* start Data excerpts *

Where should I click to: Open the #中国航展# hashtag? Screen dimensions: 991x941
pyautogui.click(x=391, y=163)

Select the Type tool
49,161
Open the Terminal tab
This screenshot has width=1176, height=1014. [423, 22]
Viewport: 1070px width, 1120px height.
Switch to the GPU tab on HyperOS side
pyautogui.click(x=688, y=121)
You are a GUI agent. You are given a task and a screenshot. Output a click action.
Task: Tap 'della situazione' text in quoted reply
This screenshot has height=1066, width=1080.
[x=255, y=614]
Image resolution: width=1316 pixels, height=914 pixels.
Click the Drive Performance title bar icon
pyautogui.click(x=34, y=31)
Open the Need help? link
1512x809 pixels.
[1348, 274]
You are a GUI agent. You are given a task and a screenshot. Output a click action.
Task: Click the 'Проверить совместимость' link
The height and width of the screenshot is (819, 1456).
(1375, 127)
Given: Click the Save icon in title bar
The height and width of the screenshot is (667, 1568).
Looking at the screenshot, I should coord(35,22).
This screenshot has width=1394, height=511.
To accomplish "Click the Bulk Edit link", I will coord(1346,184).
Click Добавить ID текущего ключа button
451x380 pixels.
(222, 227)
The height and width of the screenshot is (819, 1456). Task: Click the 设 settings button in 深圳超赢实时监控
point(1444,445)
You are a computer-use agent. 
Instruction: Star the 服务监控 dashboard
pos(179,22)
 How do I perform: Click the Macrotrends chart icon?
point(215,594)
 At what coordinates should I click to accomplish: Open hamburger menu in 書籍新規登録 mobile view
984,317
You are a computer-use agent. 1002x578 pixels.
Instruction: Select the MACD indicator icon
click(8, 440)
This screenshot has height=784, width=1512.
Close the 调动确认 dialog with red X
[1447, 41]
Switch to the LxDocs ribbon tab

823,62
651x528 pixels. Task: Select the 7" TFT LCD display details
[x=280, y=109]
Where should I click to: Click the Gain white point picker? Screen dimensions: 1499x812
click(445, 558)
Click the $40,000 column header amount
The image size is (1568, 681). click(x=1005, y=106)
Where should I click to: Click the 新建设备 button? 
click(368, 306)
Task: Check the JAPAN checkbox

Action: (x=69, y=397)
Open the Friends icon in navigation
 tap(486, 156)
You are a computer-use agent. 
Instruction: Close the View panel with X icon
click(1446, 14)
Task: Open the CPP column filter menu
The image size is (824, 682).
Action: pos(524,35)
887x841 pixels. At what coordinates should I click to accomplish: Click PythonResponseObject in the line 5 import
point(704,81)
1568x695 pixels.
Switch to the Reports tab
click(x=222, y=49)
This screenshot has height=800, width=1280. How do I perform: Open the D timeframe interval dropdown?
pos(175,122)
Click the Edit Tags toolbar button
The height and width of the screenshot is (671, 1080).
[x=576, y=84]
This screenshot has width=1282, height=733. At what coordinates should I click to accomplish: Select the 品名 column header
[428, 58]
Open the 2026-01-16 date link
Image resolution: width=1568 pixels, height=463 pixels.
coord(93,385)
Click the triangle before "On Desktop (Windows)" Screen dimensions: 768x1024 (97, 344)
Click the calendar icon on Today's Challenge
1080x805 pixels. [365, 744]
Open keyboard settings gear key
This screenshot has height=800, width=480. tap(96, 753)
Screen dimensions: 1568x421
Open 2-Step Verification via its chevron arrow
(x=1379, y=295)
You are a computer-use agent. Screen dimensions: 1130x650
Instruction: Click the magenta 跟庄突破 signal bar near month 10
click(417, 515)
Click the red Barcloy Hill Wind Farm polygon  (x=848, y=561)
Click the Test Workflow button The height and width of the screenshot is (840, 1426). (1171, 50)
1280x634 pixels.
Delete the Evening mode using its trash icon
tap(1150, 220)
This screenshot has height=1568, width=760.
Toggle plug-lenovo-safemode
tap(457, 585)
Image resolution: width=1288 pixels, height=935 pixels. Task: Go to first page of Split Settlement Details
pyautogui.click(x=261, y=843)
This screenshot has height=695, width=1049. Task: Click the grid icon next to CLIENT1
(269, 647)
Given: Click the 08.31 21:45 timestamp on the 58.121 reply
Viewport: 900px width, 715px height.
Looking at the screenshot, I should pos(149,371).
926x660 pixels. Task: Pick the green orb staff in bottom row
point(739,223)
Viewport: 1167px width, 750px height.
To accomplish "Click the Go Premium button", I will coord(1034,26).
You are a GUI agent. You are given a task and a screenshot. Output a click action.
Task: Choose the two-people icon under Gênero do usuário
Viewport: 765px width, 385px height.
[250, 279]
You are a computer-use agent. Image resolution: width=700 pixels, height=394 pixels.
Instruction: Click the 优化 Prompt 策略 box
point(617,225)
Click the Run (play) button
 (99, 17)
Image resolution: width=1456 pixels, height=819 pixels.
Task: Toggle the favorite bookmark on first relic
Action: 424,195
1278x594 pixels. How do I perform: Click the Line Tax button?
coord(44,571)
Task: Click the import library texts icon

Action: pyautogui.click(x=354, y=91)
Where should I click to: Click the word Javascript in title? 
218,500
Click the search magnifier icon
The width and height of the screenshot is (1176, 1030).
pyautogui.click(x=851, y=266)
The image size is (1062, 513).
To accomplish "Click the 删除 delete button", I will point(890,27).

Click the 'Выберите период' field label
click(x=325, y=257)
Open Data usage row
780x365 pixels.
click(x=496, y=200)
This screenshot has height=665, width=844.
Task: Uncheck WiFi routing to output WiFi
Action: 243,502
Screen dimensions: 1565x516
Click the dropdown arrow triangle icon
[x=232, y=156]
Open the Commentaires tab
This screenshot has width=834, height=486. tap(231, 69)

* end Data excerpts *

Copy out the lines of data above without any changes.

Where should I click to: Open the #中国航展# hashtag? Screen dimensions: 991x941
pyautogui.click(x=391, y=163)

Select the Type tool
49,161
Open the Terminal tab
This screenshot has width=1176, height=1014. [423, 22]
Viewport: 1070px width, 1120px height.
Switch to the GPU tab on HyperOS side
pyautogui.click(x=688, y=121)
You are a GUI agent. You are given a task and a screenshot. Output a click action.
Task: Tap 'della situazione' text in quoted reply
This screenshot has height=1066, width=1080.
[x=255, y=614]
Image resolution: width=1316 pixels, height=914 pixels.
Click the Drive Performance title bar icon
pyautogui.click(x=34, y=31)
Open the Need help? link
1512x809 pixels.
[1348, 274]
You are a GUI agent. You are given a task and a screenshot. Output a click action.
Task: Click the 'Проверить совместимость' link
The height and width of the screenshot is (819, 1456).
(1375, 127)
Given: Click the Save icon in title bar
The height and width of the screenshot is (667, 1568).
Looking at the screenshot, I should coord(35,22).
This screenshot has width=1394, height=511.
To accomplish "Click the Bulk Edit link", I will coord(1346,184).
Click Добавить ID текущего ключа button
451x380 pixels.
(222, 227)
The height and width of the screenshot is (819, 1456). Task: Click the 设 settings button in 深圳超赢实时监控
point(1444,445)
You are a computer-use agent. 
Instruction: Star the 服务监控 dashboard
pos(179,22)
 How do I perform: Click the Macrotrends chart icon?
point(215,594)
 At what coordinates should I click to accomplish: Open hamburger menu in 書籍新規登録 mobile view
984,317
You are a computer-use agent. 1002x578 pixels.
Instruction: Select the MACD indicator icon
click(8, 440)
This screenshot has height=784, width=1512.
Close the 调动确认 dialog with red X
[1447, 41]
Switch to the LxDocs ribbon tab

823,62
651x528 pixels. Task: Select the 7" TFT LCD display details
[x=280, y=109]
Where should I click to: Click the Gain white point picker? Screen dimensions: 1499x812
click(445, 558)
Click the $40,000 column header amount
The image size is (1568, 681). click(x=1005, y=106)
Where should I click to: Click the 新建设备 button? 
click(368, 306)
Task: Check the JAPAN checkbox

Action: (x=69, y=397)
Open the Friends icon in navigation
 tap(486, 156)
You are a computer-use agent. 
Instruction: Close the View panel with X icon
click(1446, 14)
Task: Open the CPP column filter menu
The image size is (824, 682).
Action: pos(524,35)
887x841 pixels. At what coordinates should I click to accomplish: Click PythonResponseObject in the line 5 import
point(704,81)
1568x695 pixels.
Switch to the Reports tab
click(x=222, y=49)
This screenshot has height=800, width=1280. How do I perform: Open the D timeframe interval dropdown?
pos(175,122)
Click the Edit Tags toolbar button
The height and width of the screenshot is (671, 1080).
[x=576, y=84]
This screenshot has width=1282, height=733. At what coordinates should I click to accomplish: Select the 品名 column header
[428, 58]
Open the 2026-01-16 date link
Image resolution: width=1568 pixels, height=463 pixels.
coord(93,385)
Click the triangle before "On Desktop (Windows)" Screen dimensions: 768x1024 (97, 344)
Click the calendar icon on Today's Challenge
1080x805 pixels. [365, 744]
Open keyboard settings gear key
This screenshot has height=800, width=480. tap(96, 753)
Screen dimensions: 1568x421
Open 2-Step Verification via its chevron arrow
(x=1379, y=295)
You are a computer-use agent. Screen dimensions: 1130x650
Instruction: Click the magenta 跟庄突破 signal bar near month 10
click(417, 515)
Click the red Barcloy Hill Wind Farm polygon  (x=848, y=561)
Click the Test Workflow button The height and width of the screenshot is (840, 1426). (1171, 50)
1280x634 pixels.
Delete the Evening mode using its trash icon
tap(1150, 220)
This screenshot has height=1568, width=760.
Toggle plug-lenovo-safemode
tap(457, 585)
Image resolution: width=1288 pixels, height=935 pixels. Task: Go to first page of Split Settlement Details
pyautogui.click(x=261, y=843)
This screenshot has height=695, width=1049. Task: Click the grid icon next to CLIENT1
(269, 647)
Given: Click the 08.31 21:45 timestamp on the 58.121 reply
Viewport: 900px width, 715px height.
Looking at the screenshot, I should pos(149,371).
926x660 pixels. Task: Pick the green orb staff in bottom row
point(739,223)
Viewport: 1167px width, 750px height.
To accomplish "Click the Go Premium button", I will coord(1034,26).
You are a GUI agent. You are given a task and a screenshot. Output a click action.
Task: Choose the two-people icon under Gênero do usuário
Viewport: 765px width, 385px height.
[250, 279]
You are a computer-use agent. Image resolution: width=700 pixels, height=394 pixels.
Instruction: Click the 优化 Prompt 策略 box
point(617,225)
Click the Run (play) button
 (99, 17)
Image resolution: width=1456 pixels, height=819 pixels.
Task: Toggle the favorite bookmark on first relic
Action: 424,195
1278x594 pixels. How do I perform: Click the Line Tax button?
coord(44,571)
Task: Click the import library texts icon

Action: pyautogui.click(x=354, y=91)
Where should I click to: Click the word Javascript in title? 
218,500
Click the search magnifier icon
The width and height of the screenshot is (1176, 1030).
pyautogui.click(x=851, y=266)
The image size is (1062, 513).
To accomplish "Click the 删除 delete button", I will point(890,27).

Click the 'Выберите период' field label
click(x=325, y=257)
Open Data usage row
780x365 pixels.
click(x=496, y=200)
This screenshot has height=665, width=844.
Task: Uncheck WiFi routing to output WiFi
Action: 243,502
Screen dimensions: 1565x516
Click the dropdown arrow triangle icon
[x=232, y=156]
Open the Commentaires tab
This screenshot has width=834, height=486. tap(231, 69)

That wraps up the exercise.